Fair enough.  I come from a Perl background and am used to a slightly more
relaxed system, but I'll try to get used to the new way.


>
> > Hm.  Well, that approach would work.  It's not really what I'm looking
> for, though -- this is data that's coming back from a SQL query and being
> forwarded on to another function for further processing.  It isn't needed
> anywhere else, and creating a struct for this one use feels pretty clumsy
> and heavyweight.  "Hash of field-name-in-table to value-in-field" seemed
> like a really intuitive solution.  It's fine, though.  I can just do a
> manual check.
>
> If you are just handing off this data between two functions as an
> implementation detail, do you need the contract at all? That is, what
> value are you getting from it? Could the arguments be provided as
> keyword arguments, instead?
>

That's a good thought.  Yes, that will work.  I had them as a hash because
I used them in the source function and it was convenient to have them that
way, so I figured I could just hand them off to the sub-function in the
original hash form.  Better to split it up though, I suppose.

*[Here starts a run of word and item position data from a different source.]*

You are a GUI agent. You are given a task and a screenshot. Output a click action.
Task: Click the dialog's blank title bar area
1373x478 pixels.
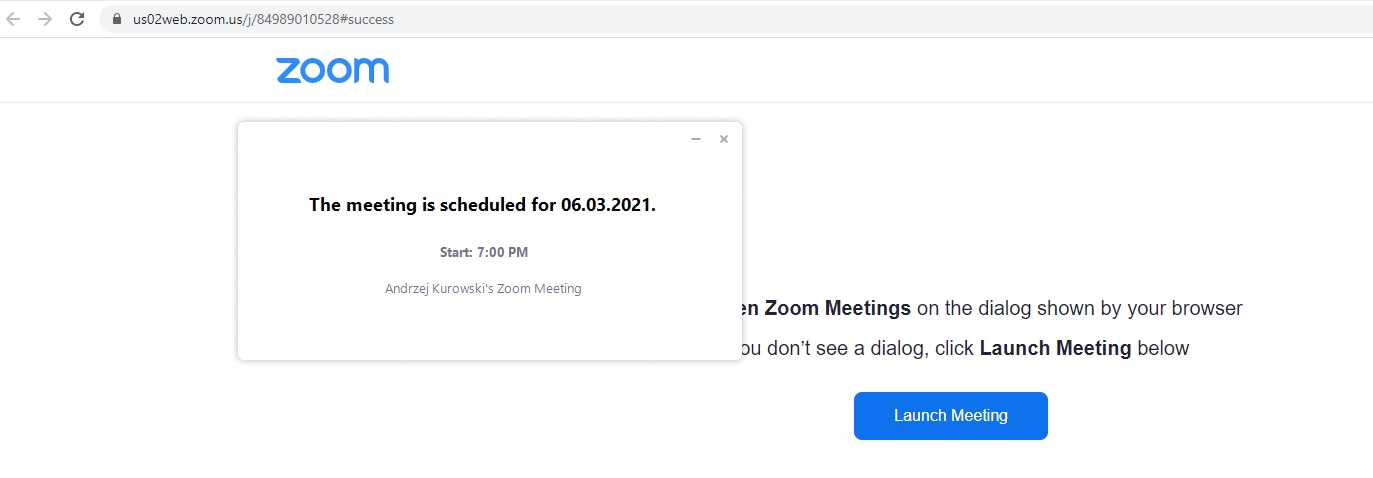460,139
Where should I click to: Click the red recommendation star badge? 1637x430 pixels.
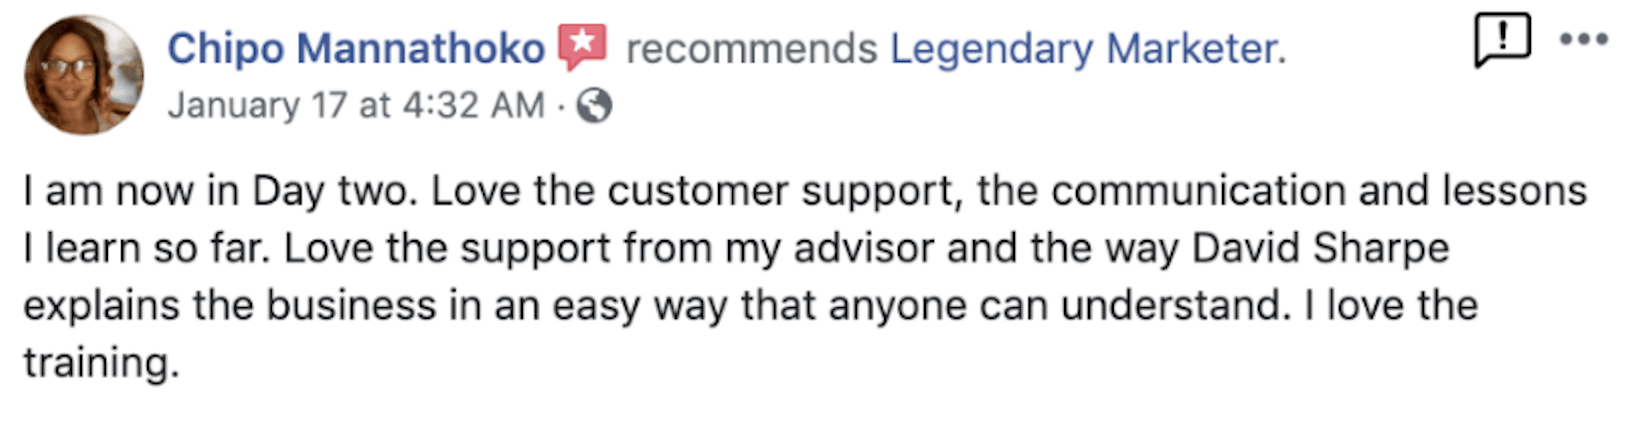click(583, 47)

> That said, if you wanted a contract that does what you describe, it
> wouldn’t be too difficult to write:
>
>   (define (hash-object/c ctc-dict)
>     (make-contract
>      #:name `(hash-object/c
>               ,(for/list ([(k v) (in-dict ctc-dict)])
>                  (cons k (contract-name v))))
>      #:projection
>      (λ (blame)
>        (λ (val)
>          (for ([(k v) (in-hash val)])
>            (let ([ctc (dict-ref ctc-dict k #f)]
>                  [blame (blame-add-context
>                          blame (format "value for key ~e of" k))])
>              (when ctc
>                (((contract-projection ctc) blame) v))))))))
>

...I think your definition of "not too hard" may differ from mine.  :>


> The existing hash contracts are mostly designed to accommodate
> homogenous dictionaries, like (hash/c string? boolean?). I’m not
> entirely sure what the intended use case of hash/dc is, and while I’m
> sure I’d be very glad it exists if I ever needed it, I admit I’ve never
> used it myself. It just allows you to provide a function that determines
> the contract of a value given the key, but it still requires that all
> keys have the same contract, and it does not let you specify which keys
> should be supplied.
>

Okay, that makes more sense.  Thanks for all the explanation.